12.2.07

Deixaram Ricardo Ramos de fora

Nesta madrugada iniciei a leitura, com sete anos de atraso, da coletânea Os Cem melhores Contos Brasileiros do Século. Século XX, bem-entendido. Já me deliciei com Porque Lulu Bergantim Não Atravessou o Rubicão, de José Cândido de Carvalho, já me comovi com A Nova Dimensão do Escritor Jeffrey Curtain, de Marina Colasanti, e já me decepcionei com A Balada do Falso Messias, de Moacyr Scliar. Foi muito comentada a ausência de Guimarães Rosa, decorrente de problemas de direito autoral. Estranhei, mas não lamentei, a ausência dos auto-intitulados "Trangressores da Geração 90", a saber, Marcelo Mirisola, Nelson de Oliveira e outros. Desses, só André Sant'Anna foi incluído. Mas uma ausência é injustificável: a de Ricardo Ramos, filho de Graciliano e um dos melhores escritores deste país.
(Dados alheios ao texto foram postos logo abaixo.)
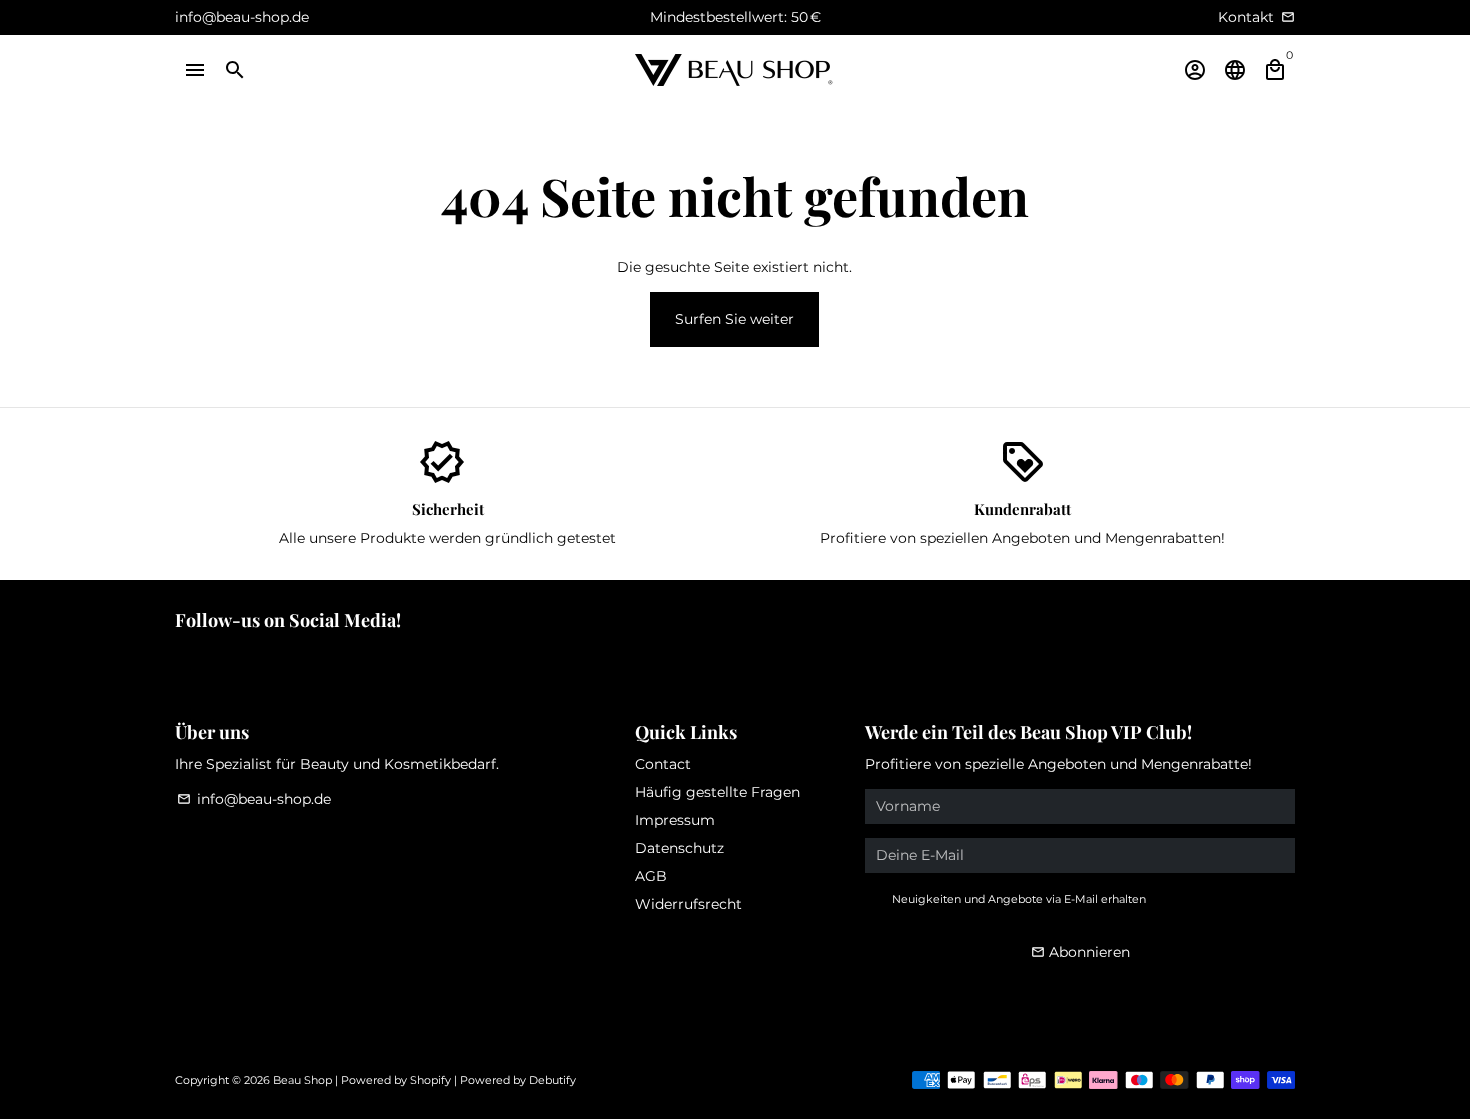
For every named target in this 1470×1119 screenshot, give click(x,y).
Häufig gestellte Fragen (717, 792)
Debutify (552, 1080)
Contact (663, 764)
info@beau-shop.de (254, 799)
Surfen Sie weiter (734, 319)
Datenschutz (679, 848)
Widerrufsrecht (688, 904)
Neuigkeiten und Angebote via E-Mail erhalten (1019, 899)
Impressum (675, 820)
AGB (651, 876)
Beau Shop (302, 1080)
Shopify (430, 1080)
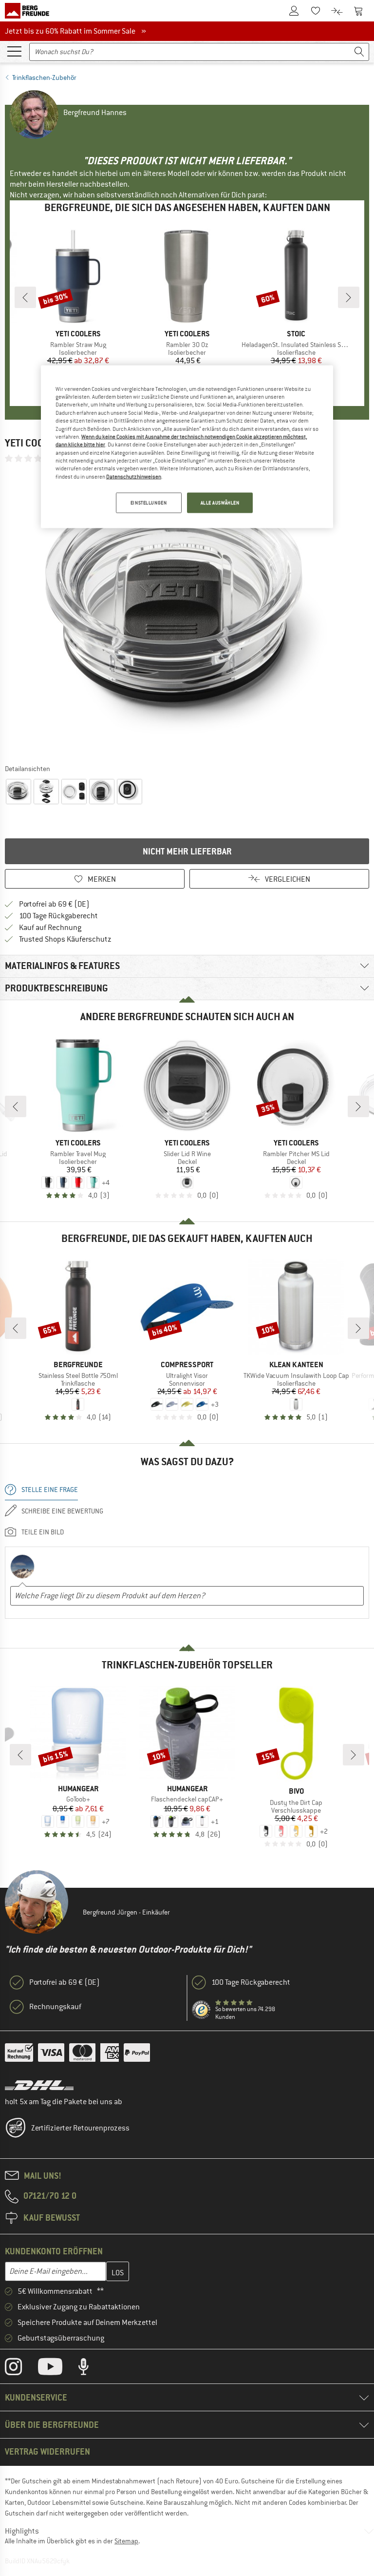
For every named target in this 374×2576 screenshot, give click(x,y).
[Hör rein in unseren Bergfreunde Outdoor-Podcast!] (90, 2369)
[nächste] (348, 297)
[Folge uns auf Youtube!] (57, 2369)
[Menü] (14, 50)
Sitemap (126, 2541)
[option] (187, 613)
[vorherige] (25, 297)
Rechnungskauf (55, 2007)
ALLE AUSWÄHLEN (220, 503)
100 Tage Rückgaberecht (58, 916)
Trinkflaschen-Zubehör (44, 77)
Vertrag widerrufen (47, 2451)
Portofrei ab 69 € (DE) (54, 904)
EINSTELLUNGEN (149, 503)
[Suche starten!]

A antologia, organizada por um acadêmico qualquer, traz nada menos que cinco contos do superestimado Rubem Fonseca, e nenhum do subestimado Ricardo Ramos, autor do romance As Fúrias Invisíveis e do livro de contos Toada para Surdos, fonte da citação a seguir:

O espelho mostra os olhos, na órbita dos óculos, e as bolsas que debaixo deles se arredondam, meias-luas empapuçadas, com estrias, como se em relevo sobre o rosto cavado pesassem, repuxassem os dois globos nadando em baço líquido, o esquerdo mais lacrimoso a um canto, o direito um pouco mais estreito, ou contraído, essa diminuição que não é de perceber-se logo, deve-se firmar a vista para notá-la, o que nem sempre acontece pois a visão também se encolheu, desfocada, daí a sensação de um rosto a fazer mira, de tocaia no instante do tiro, enquanto vêm mais à tona o cinzento dos aros, o opaco das lentes, porque os olhos são por trás e afundam, uma vaga lembrança do que foram mostra o espelho. Mas não o que tanto viram para se cansar tão depressa.